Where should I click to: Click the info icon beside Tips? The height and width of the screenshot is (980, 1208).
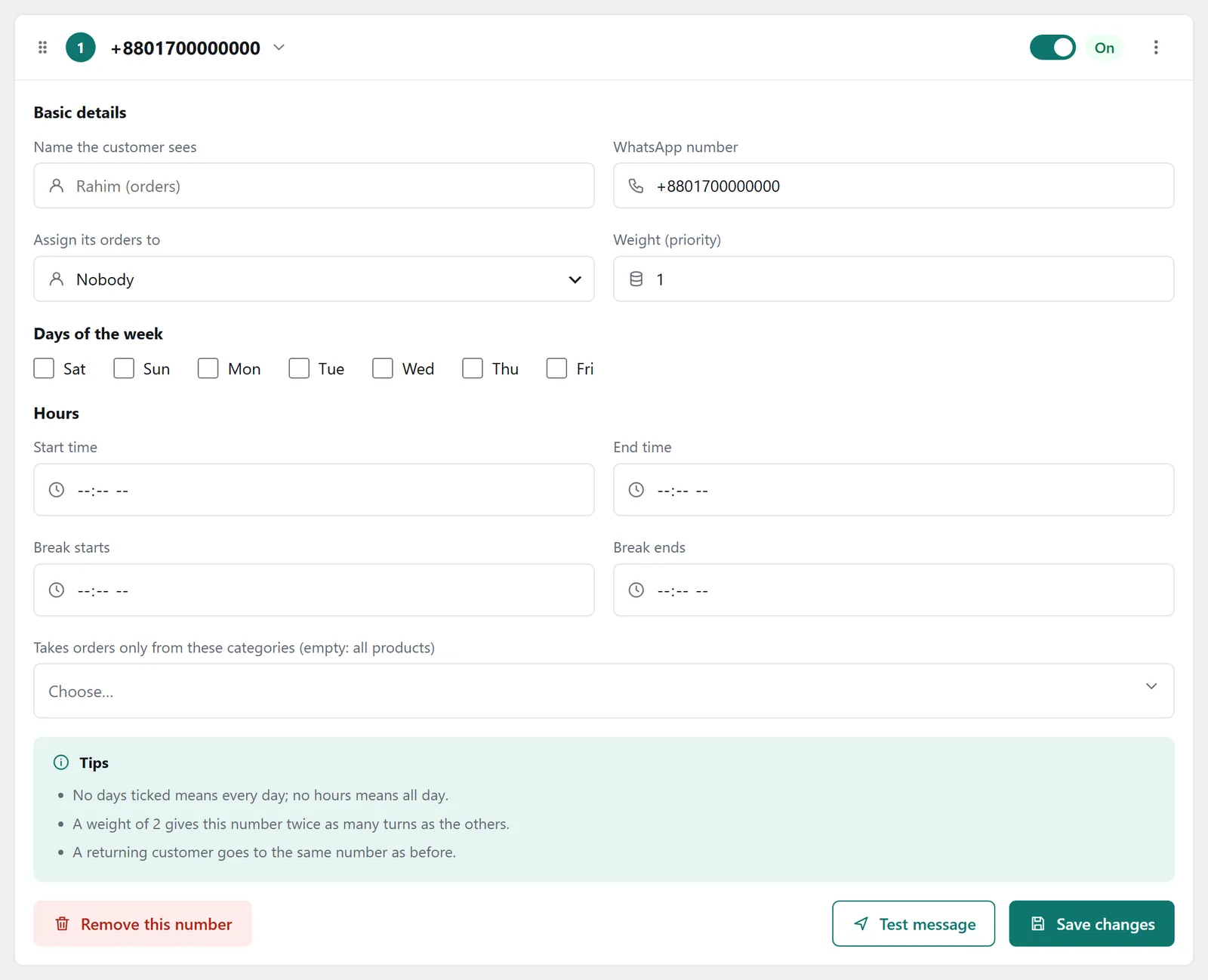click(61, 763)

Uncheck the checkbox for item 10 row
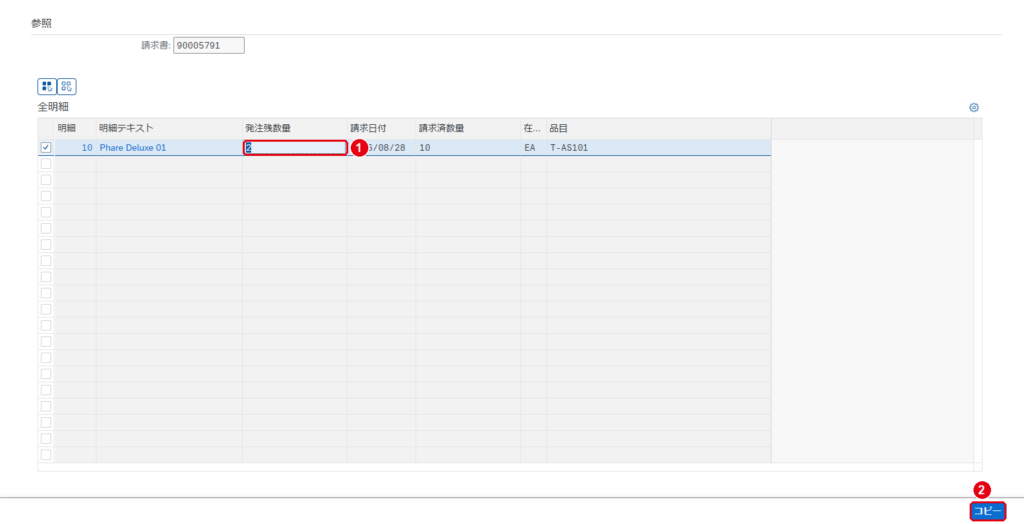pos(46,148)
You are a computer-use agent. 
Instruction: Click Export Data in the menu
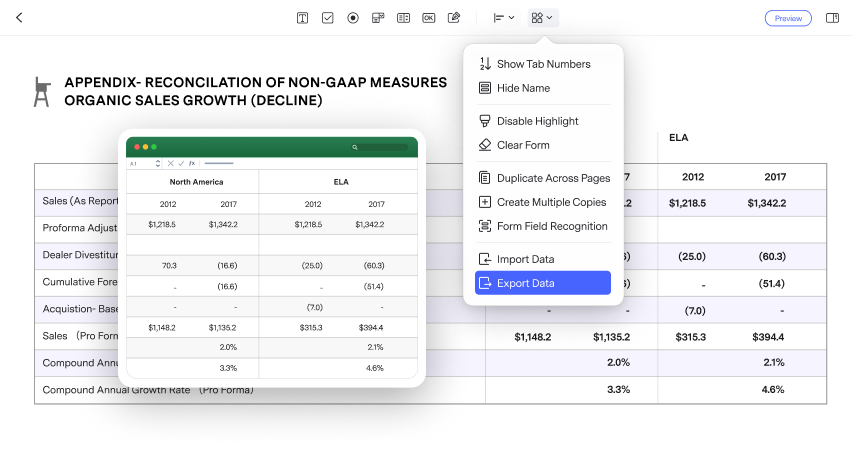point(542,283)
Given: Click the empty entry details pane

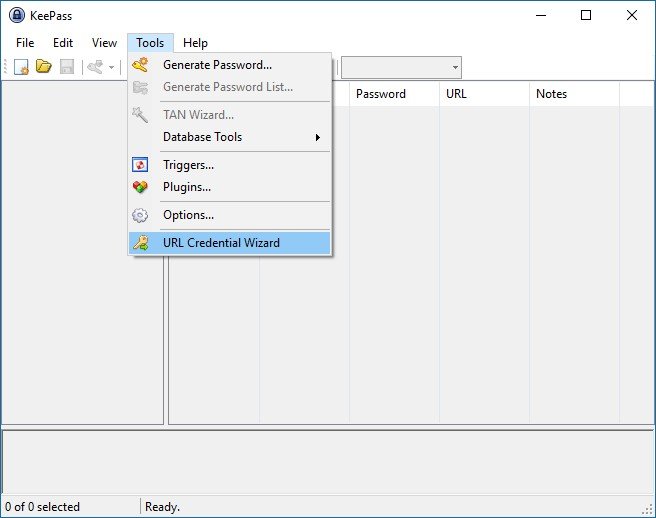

::::::

**TASK STATEMENT**:
Can you swap "menu" for "toolbar" and write out the material again with everything else unchanged and the pictures left out?

**EXERCISE ANSWER**:
Where should I click to: Click the info icon beside Tips? The height and width of the screenshot is (980, 1208).
click(61, 763)

Uncheck the checkbox for item 10 row
pos(46,148)
You are a computer-use agent. 
Instruction: Click Export Data in the toolbar
point(542,283)
Given: Click the empty entry details pane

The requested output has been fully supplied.